• **Task item**: Your task is to restate word for word the lines of the listing below that start at the one containing "Viewport: 1066px width, 491px height." and run to the end; please add nothing.

• **Stored data**:

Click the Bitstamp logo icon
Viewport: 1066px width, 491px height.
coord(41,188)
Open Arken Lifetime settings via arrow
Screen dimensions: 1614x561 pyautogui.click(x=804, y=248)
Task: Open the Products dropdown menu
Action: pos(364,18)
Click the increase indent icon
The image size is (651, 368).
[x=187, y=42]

• **Answer area**:
Viewport: 1066px width, 491px height.
coord(41,188)
Open Arken Lifetime settings via arrow
Screen dimensions: 1614x561 pyautogui.click(x=804, y=248)
Task: Open the Products dropdown menu
Action: pos(364,18)
Click the increase indent icon
The image size is (651, 368).
[x=187, y=42]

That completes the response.